Now, this isn't very scientific. Generally when doing a benchmark (especially in a virtualized environment) you're going to want to run your script multiple times in a row and do some statistical analysis to make sure you're getting significant and accurate results. But just as a first pass, let's see if we can identify any anomalies.

To reiterate, we've run this test script across every build we have (at the time I ran this 550 commits) and it completed in total time just under 4mins.

58e4edaf6855025099d400ccc1ac23291b109a41 11.688058687
82ff891e226ecadde68d000a12e7eb1fd0a17d13 10.348681261
fe176929c2963d1e48d34e8f2cb367d9801395a0 12.325443068
0181fee411e217236c4ec0bf22c61466df5a56b5 11.555078847
7684e0b554c7d7ee007959e250700473f64c9fa6 -
d2d07421cad4a20778bf591e279358dd0442382e -
0693d22f86de01b179343cc568a5609726bef9bb -
c56a96c25cabf40801a800c76b44f08d94ac839b -
8985bb8bfd0c4b9fa8dcf001306f1cf7e6c886b4 -
110a9cd8db515c4d1a9ac5cd8837291da7c6c5ea -
9b3de60d3537df657e75887436a5b1df5ed80c2d -
588040d20d87adc1dced78a3c7243b0a27ae8ec5 -
704fd8f3745527fc080f96e54e5ec1857c505399 -
eec43351c44c0bec31a83e1a28be15e30722936a 7.490435929
f0a05e4bc39beb1a15b34dfe906fed3be37c5ac8 5.234022189
28609d17790215ae1b7c7c59e8157ea92cd7cf2f 8.670257433
71ade1c212365099dccb16ee7a9094261629c35a 5.993378213

That output is significantly abbreviated. The first column is the commit sha1 and the second is the time it took to run the test script. You'll notice that for some of these commits there's an - in the timing field, that means we don't have a build for that commit (because the build was broken).

So we can see a series of commits where the build was broken, and on one side of the branch history we see the test script taking 5 ~ 8 seconds to run, and on the other side 10 ~ 12 seconds.

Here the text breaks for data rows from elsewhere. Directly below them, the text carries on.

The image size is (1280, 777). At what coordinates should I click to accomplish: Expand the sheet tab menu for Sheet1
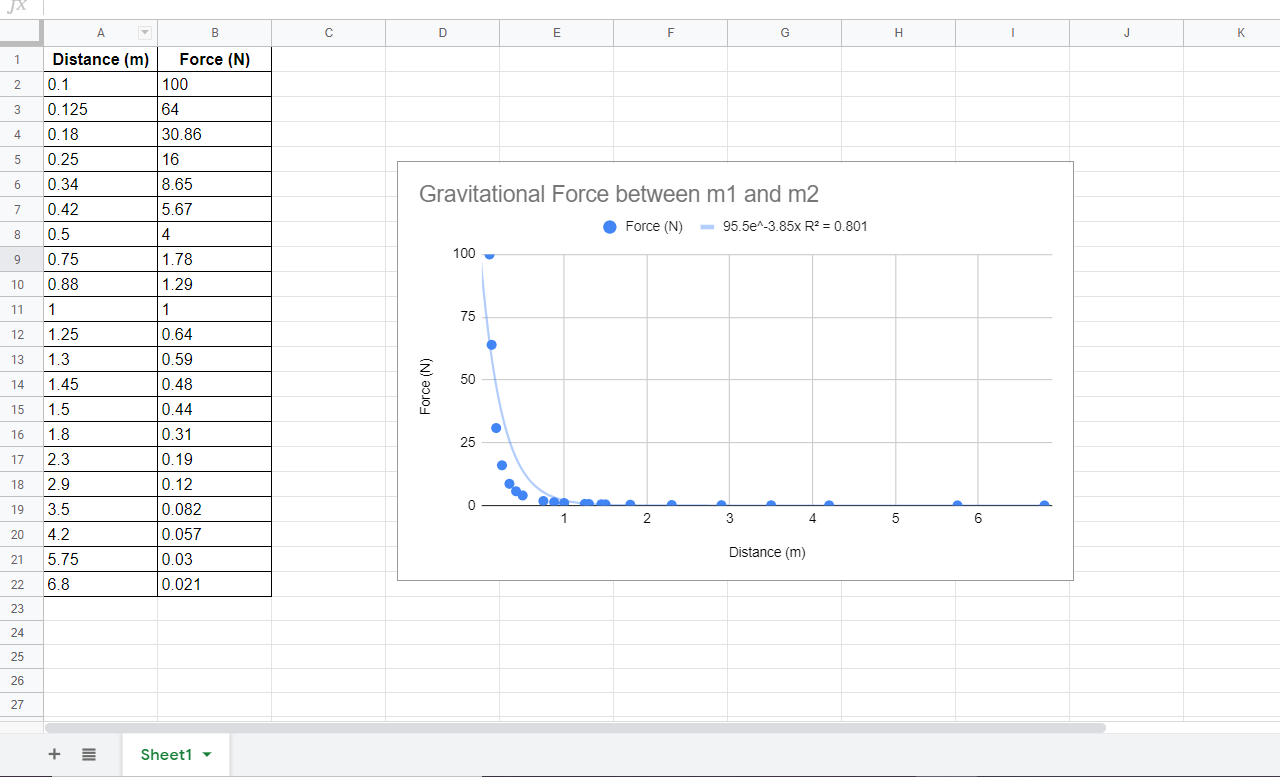point(209,755)
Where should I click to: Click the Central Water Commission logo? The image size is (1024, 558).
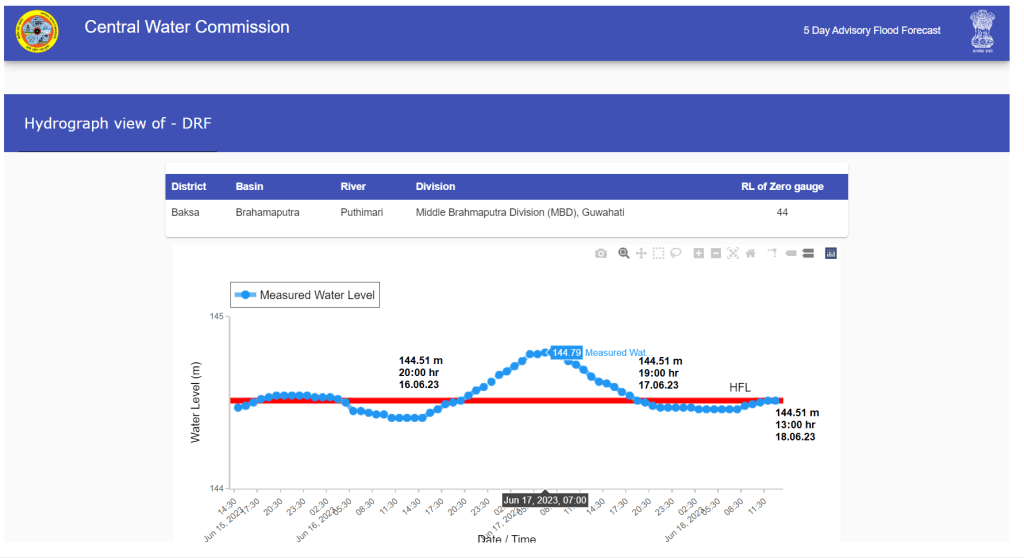click(37, 32)
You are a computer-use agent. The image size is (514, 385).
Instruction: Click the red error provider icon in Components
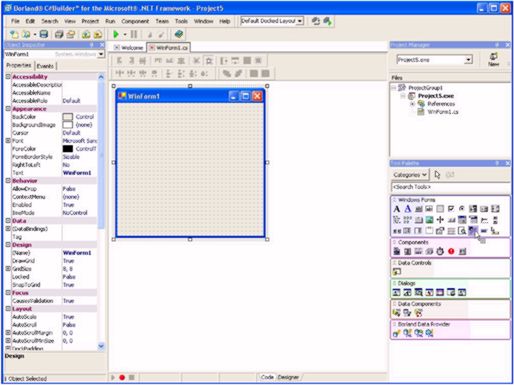pos(451,251)
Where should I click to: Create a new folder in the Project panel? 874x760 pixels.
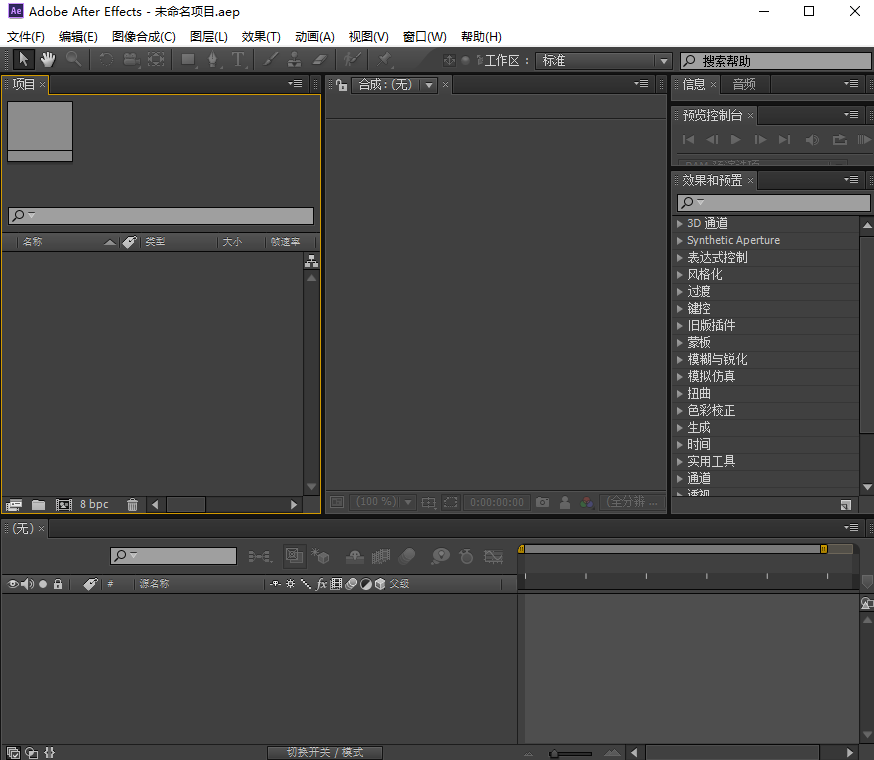tap(38, 504)
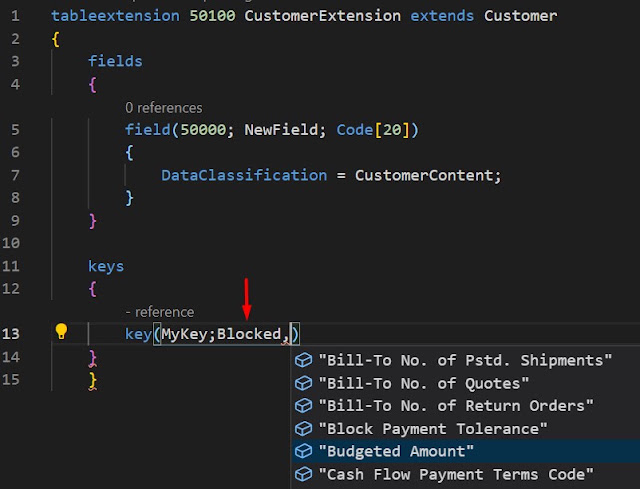640x489 pixels.
Task: Click the cube icon beside "Block Payment Tolerance"
Action: (303, 429)
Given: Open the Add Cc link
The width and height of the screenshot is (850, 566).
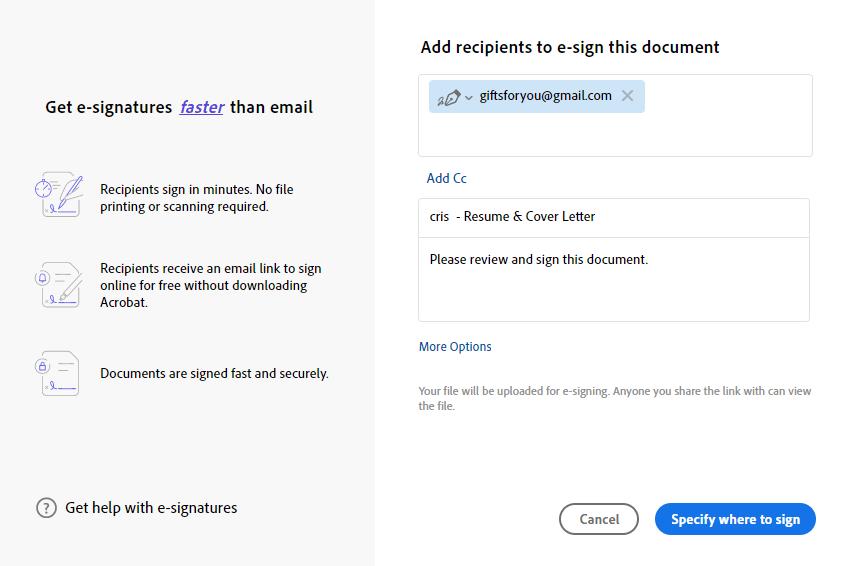Looking at the screenshot, I should [x=446, y=178].
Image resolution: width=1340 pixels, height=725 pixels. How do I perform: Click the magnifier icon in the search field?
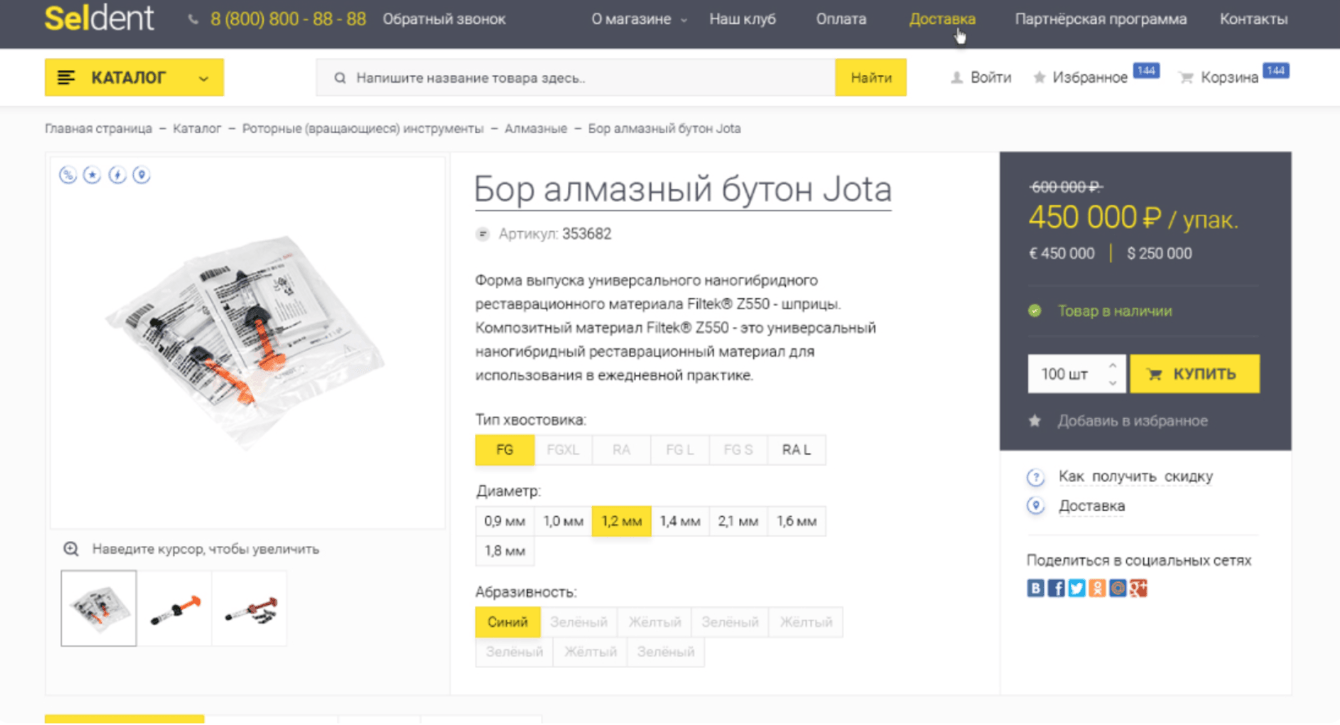(340, 78)
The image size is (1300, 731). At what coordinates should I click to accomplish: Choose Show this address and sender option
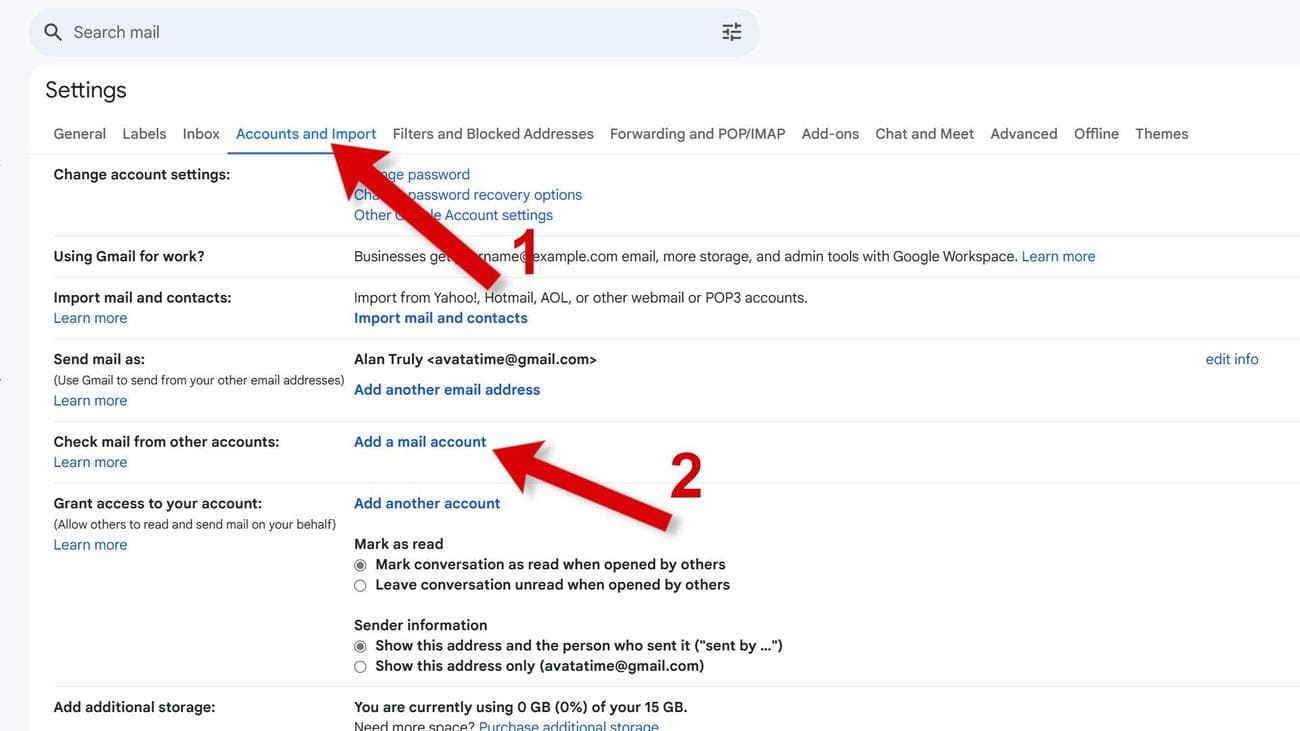[x=360, y=646]
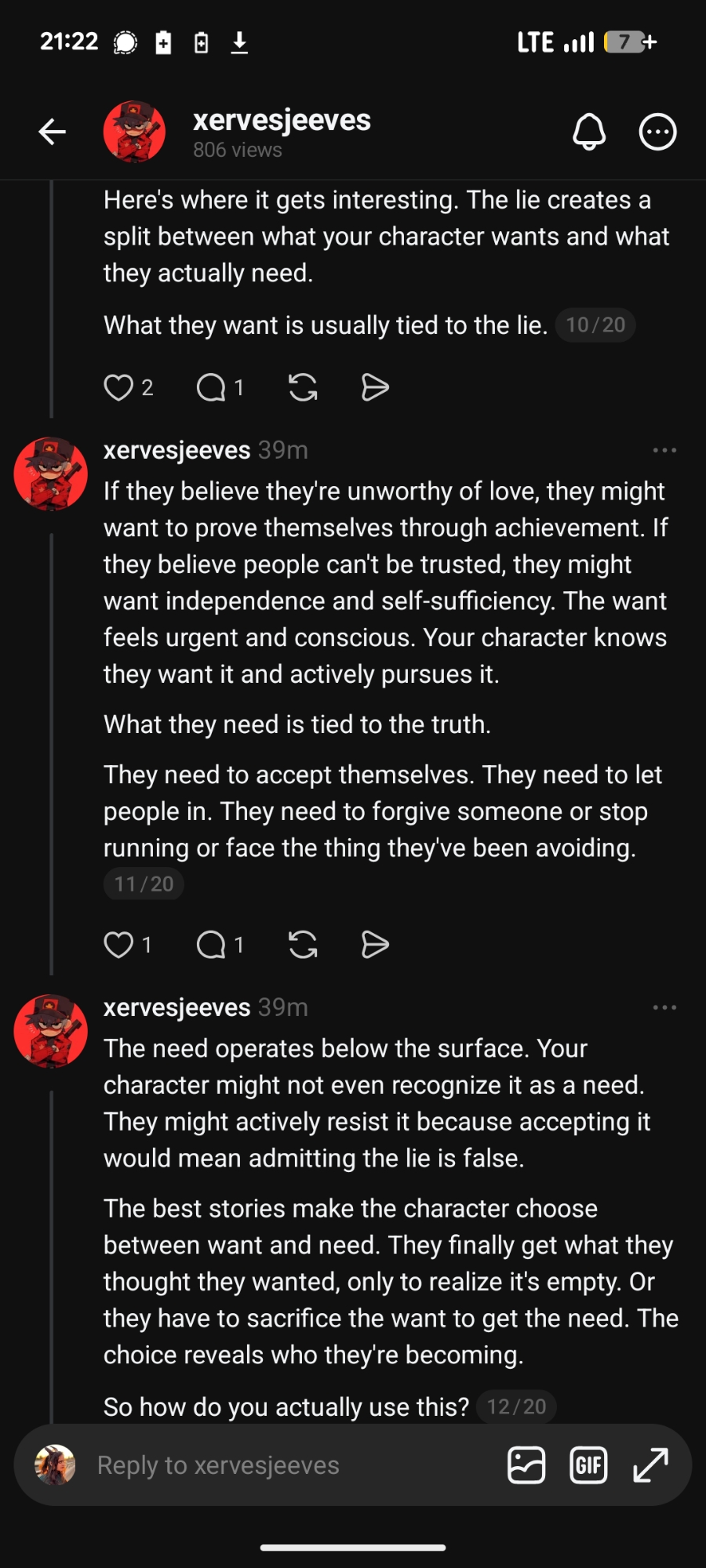
Task: Like the post marked 11/20
Action: click(x=119, y=945)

It's not always this easy, but if you look at the log for commit 704fd8f you can notice that this is when we upgraded to v8 3.20. That's pretty damning evidence. And sure enough, if I checkout before and after that commit on my local machine I can see that indeed that is the offending commit.

Other uses

One of the fun parts about having Manta at your disposal is that you never know just what use case will pop up next. Going forward, the Node team will be using more of these cached builds for regression testing and benchmarking. That will translate into a better Node experience for everyone.

Tangentially, I've been working on a node-bisect script, which will allow core developers and community members alike to do more traditional bisect work over our commit history without having to build Node for each commit. That is, if you're on linux and want to find out which commit in our development branch broke your application? No problem, the script will just download the binaries for the commits you're on, run your test case, and reduce to the answer you need. Stay tuned.

Like many things that are painfully manual in testing, finding a regression is generally simple, but time consuming to execute. Using a parallel, automated process makes sense no matter the size of your project.